2040 goals hindered by questions of funding, need for policy changes
PUBLISHED: August 6, 2018 at 8:00 am | UPDATED: August 6, 2018 at 9:27 am
Helen H. Richardson, The Denver Post
Large cranes can be seen all over the Union Station area in downtown Denver on Aug. 9, 2017.
A suite of new plans for Denver chart out a two-decade vision that calls for rapidly expanding the transit and parks systems, filling in the pedestrian network and making smarter development policies.
Those plans, if realized, could help Denver get ahead of a population boom that has overwhelmed some parts of the city since the last time some of the plans were updated more than 15 years ago.
One of them — the first-ever citywide transit plan — calls for Denver to take a more prominent role in paying for, and potentially even providing, bus and transit services in addition to the system run by the Regional Transportation District.
Drafts of all five new plans, each with a different focus, were released Monday, starting a public-review period that lasts through Oct. 31. The plans have emerged from Denver’s largest-ever citywide planning effort, the two-year “Denveright” program. (You can find the draft plans here: land use/transportation, parks, transit, pedestrian/trails and the Comprehensive Plan.)
If current and future city leaders are able to carry out the plans successfully, by roughly 2040 all 78 neighborhoods would have access to a park within a 10-minute walk, and those parks would be designed to be more environmentally friendly.
At least half of homes in 60 neighborhoods, up from 16 now, would be within walking distance of quality transit, jobs and retail.
The share of commuters who drive alone to work would decrease to 50 percent from the current 73 percent, and three-quarters of households would be within a quarter-mile of bus or rail lines offering service at least every 15 minutes.
And 80 percent of new housing would be built in areas that fit with a growth strategy that targets higher-density development to existing and emerging neighborhood centers and corridors.
Standing in the way of reaching those goals are significant questions of money and a need for policy changes.
But most of all money: Billions of dollars would be needed to build new parks and recreation facilities, to fill in an estimated 350 miles of sidewalk gaps while expanding the city’s network of off-street trails, and to vastly improve urban bus routes and other transit services so that they are more frequent and reliable where they’re needed most.
“The devil was really in the details,” said Paul Aldretti, who served on the transit plan task force as well as two others.
Image from Denver Moves: Transit 2018
The Denver Moves: Transit draft plan includes a map of potential transit corridors prime for city investment to boost service.
Of the plans’ aspirational focus, he said, they “are almost written to the point where who’s going to argue with any of it?

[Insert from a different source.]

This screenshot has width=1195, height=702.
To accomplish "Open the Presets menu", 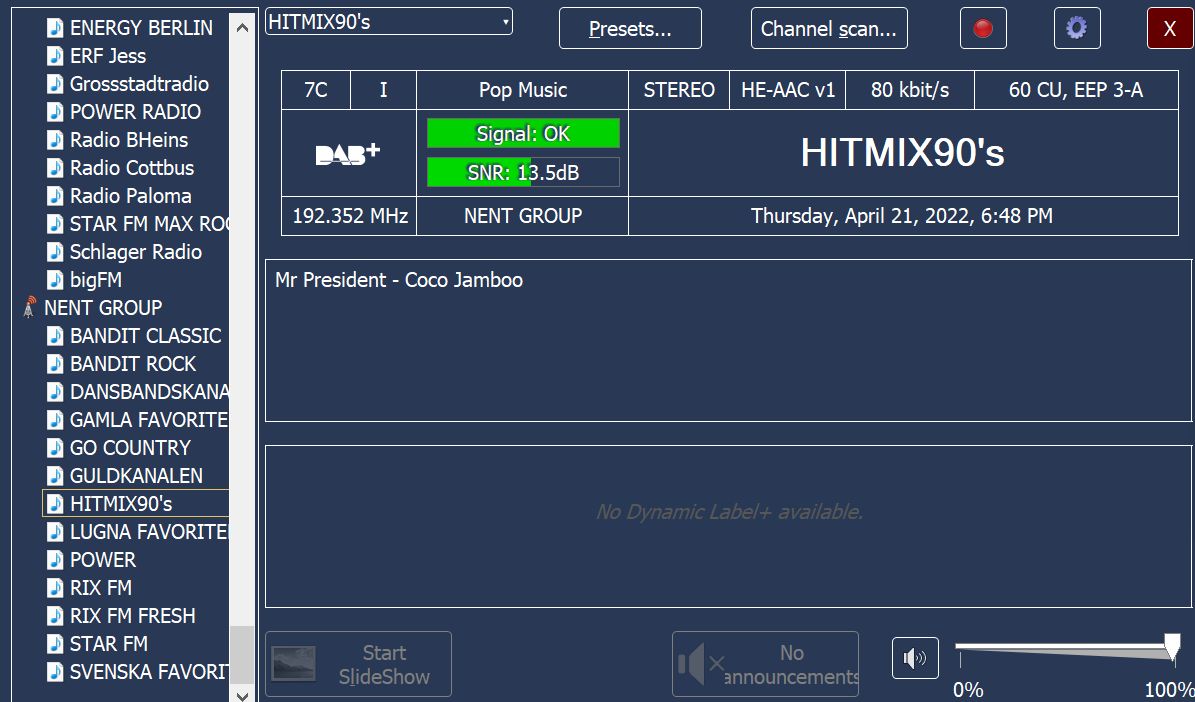I will (630, 29).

It’s Mom and apple pie and Christmas. It’s really going to get interesting in the implementation.”
Leaders of the effort for Mayor Michael Hancock’s administration say more than 20,000 pieces of community input helped shape the plans. Task forces led each’s formation, and officials sought opinions at community events and open houses as well as through surveys and online comments.
“It really is an unprecedented amount of coordination and integration,” said Brad Buchanan, the executive director of the Department of Community Planning and Development, during a recent media briefing.
Since 2002, when the last Blueprint Denver plan was adopted, Denver has added 150,000 people, with the population recently passing the 700,000 mark.
In the next 22 years, the draft Blueprint plan projects that the city will add another 189,000 residents, with its population nearing 900,000, and add 136,000 jobs.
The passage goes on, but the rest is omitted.